● **YOUR INSTRUCTIONS**
Below are the records. Reproduce exactly the lines from the one containing "Click the cnwest 民生热线 logo" through the final line, and omit any pictures.

● **DATA TO USE**
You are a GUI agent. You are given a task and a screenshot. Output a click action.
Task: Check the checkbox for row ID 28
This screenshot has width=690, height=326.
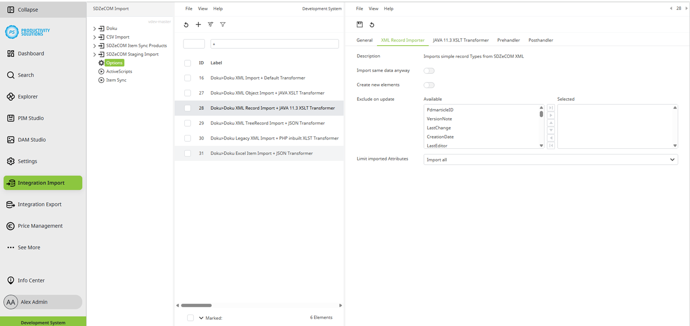(x=187, y=108)
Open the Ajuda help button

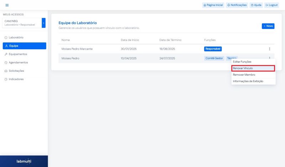click(256, 5)
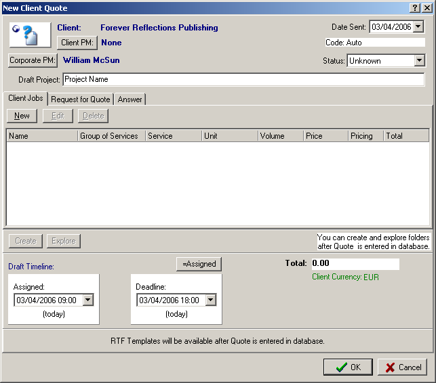Click the Code field showing Auto
The width and height of the screenshot is (436, 383).
[x=374, y=43]
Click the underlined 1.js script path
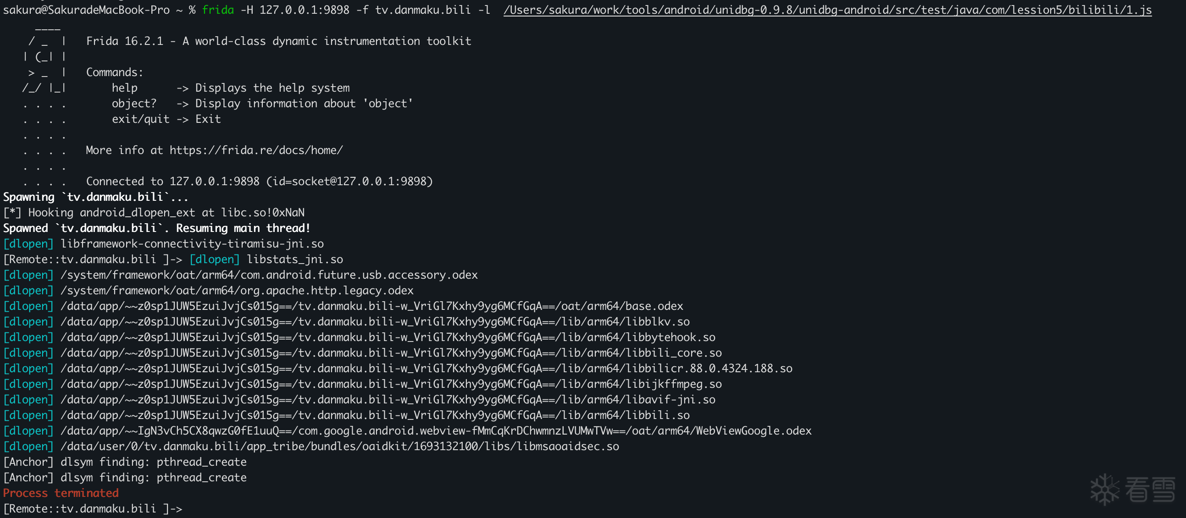1186x518 pixels. tap(827, 10)
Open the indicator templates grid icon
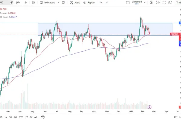This screenshot has width=181, height=120. click(x=64, y=2)
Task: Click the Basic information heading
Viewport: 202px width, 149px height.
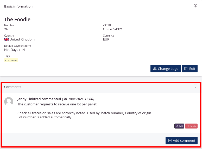Action: click(18, 6)
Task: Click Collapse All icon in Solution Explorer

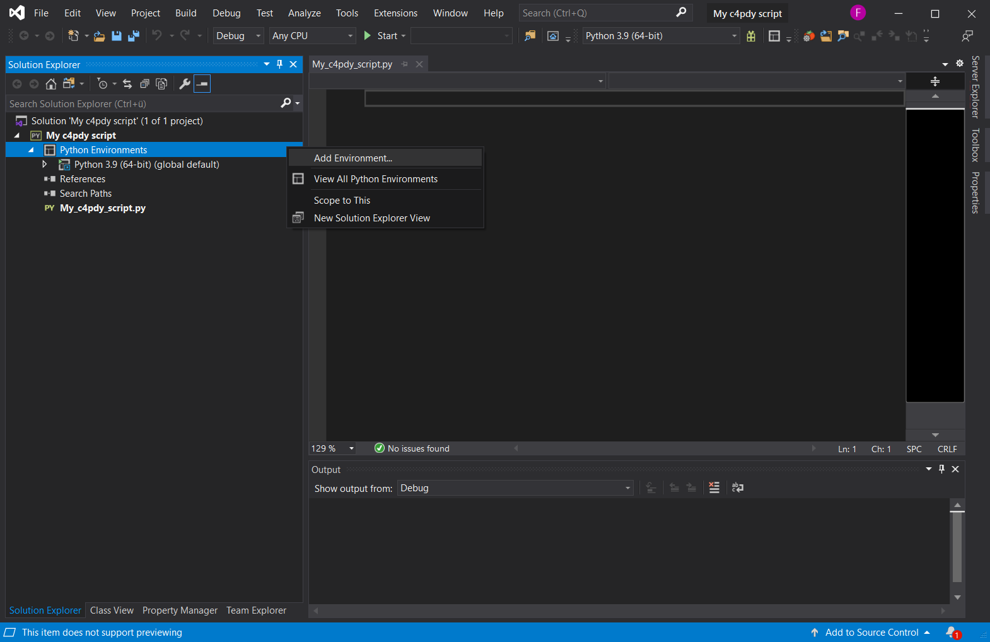Action: pos(144,84)
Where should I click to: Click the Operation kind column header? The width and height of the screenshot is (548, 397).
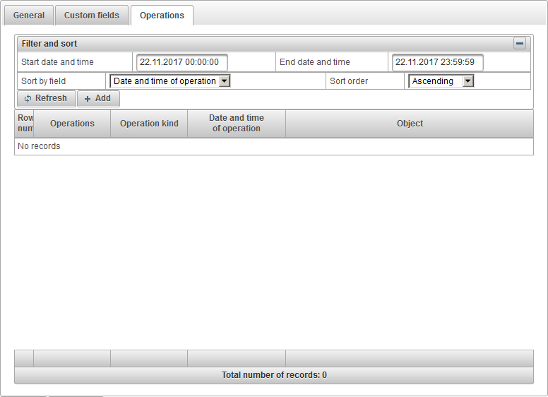click(x=149, y=124)
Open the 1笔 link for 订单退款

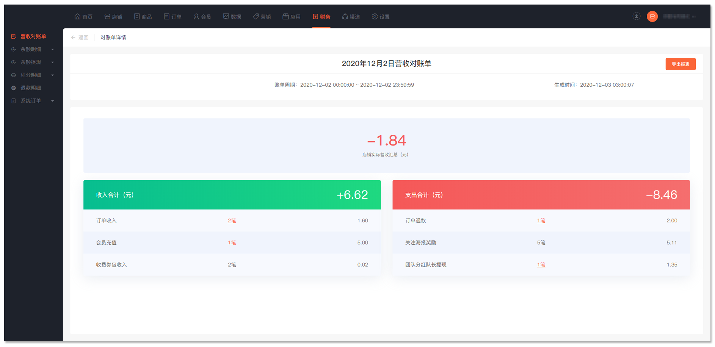(x=541, y=220)
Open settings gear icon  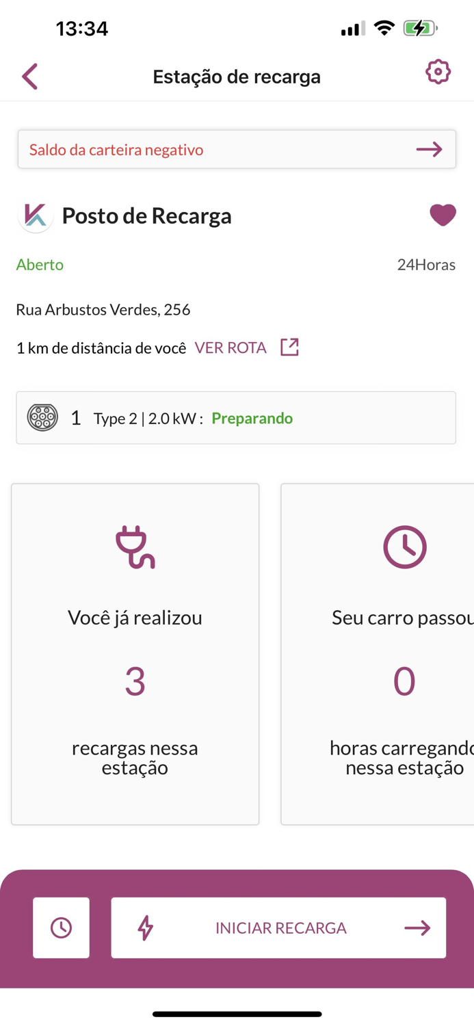click(x=438, y=72)
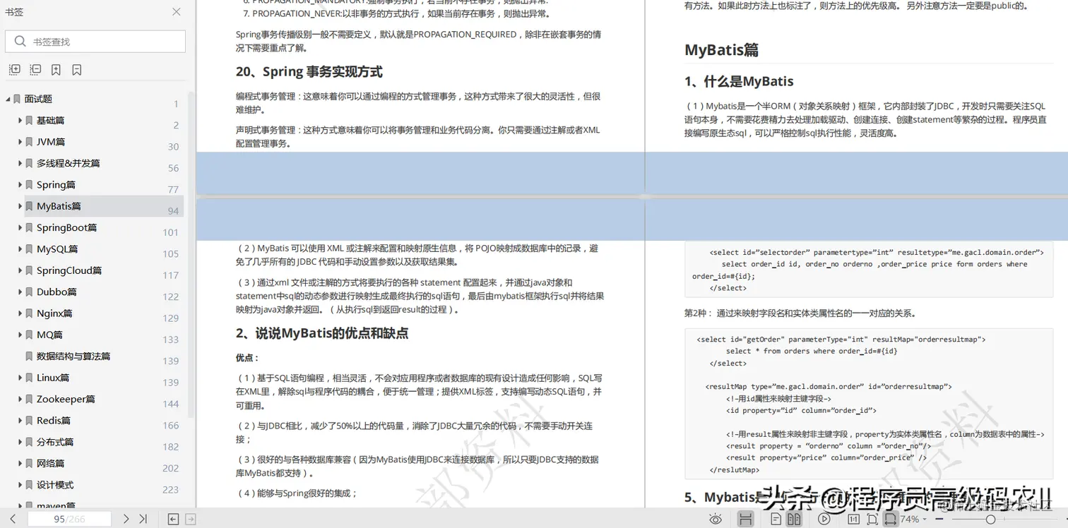Screen dimensions: 1068x528
Task: Remove bookmark using the bookmark-minus icon
Action: (77, 69)
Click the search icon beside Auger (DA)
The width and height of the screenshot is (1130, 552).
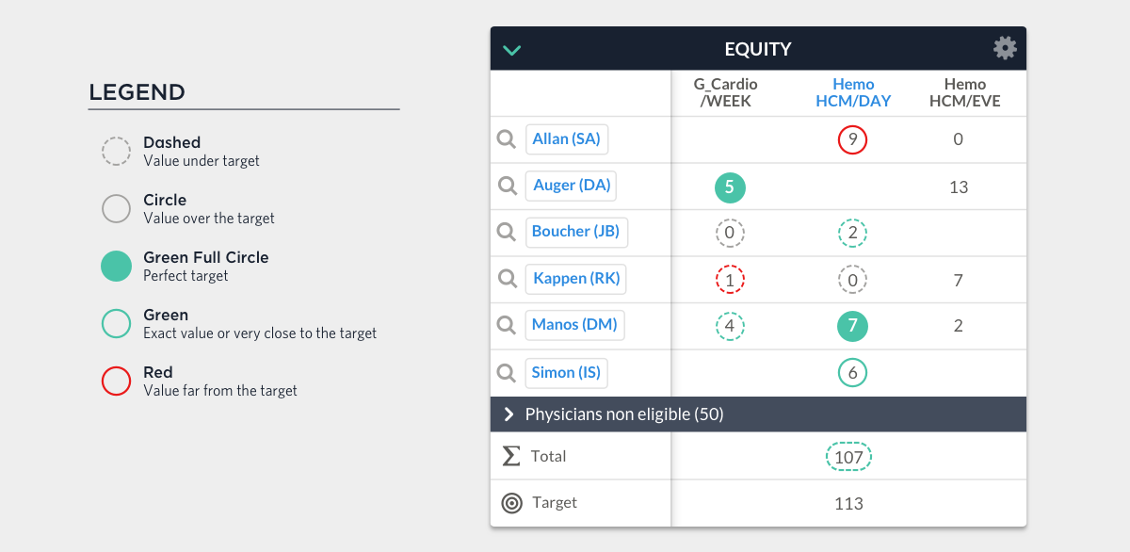coord(507,186)
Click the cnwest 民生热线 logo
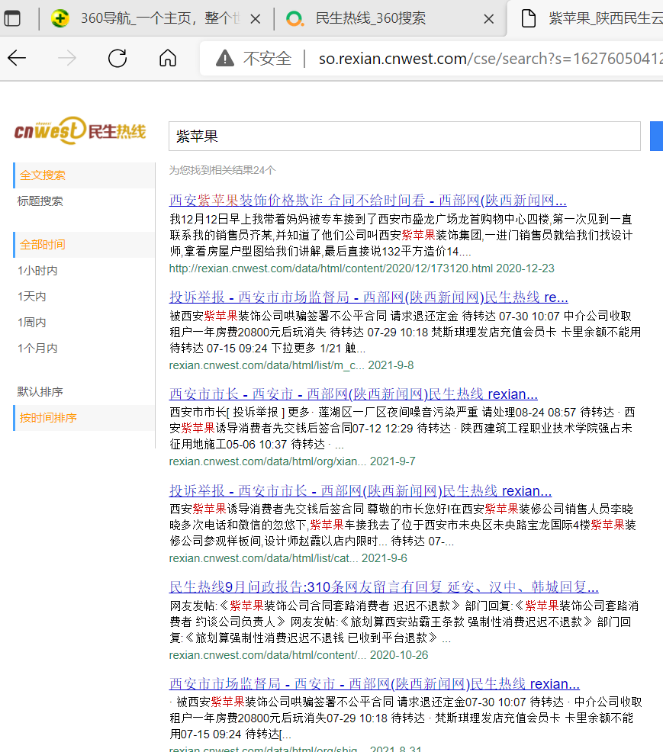The width and height of the screenshot is (663, 752). pos(80,130)
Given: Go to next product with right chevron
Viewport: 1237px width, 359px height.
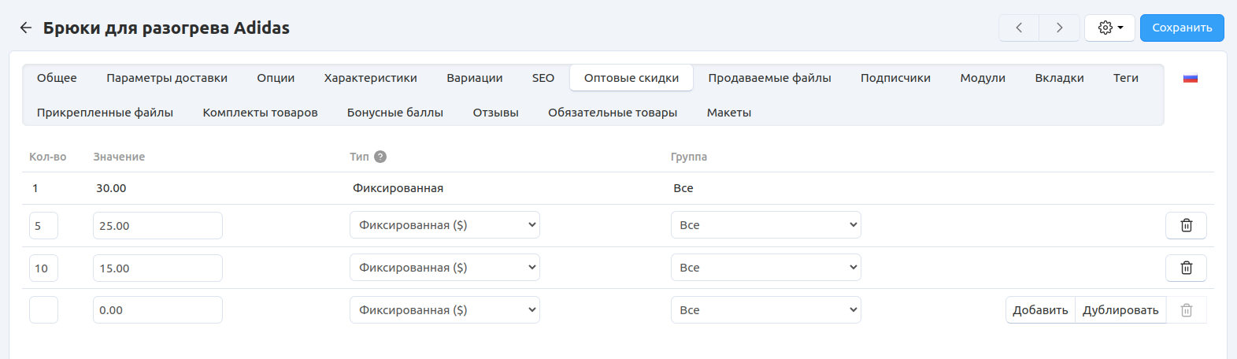Looking at the screenshot, I should click(1059, 28).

● **SOLUTION FOR THIS EXERCISE**
Click the cnwest 民生热线 logo
The width and height of the screenshot is (663, 752). pos(80,130)
Given: Go to next product with right chevron
Viewport: 1237px width, 359px height.
Looking at the screenshot, I should click(1059, 28).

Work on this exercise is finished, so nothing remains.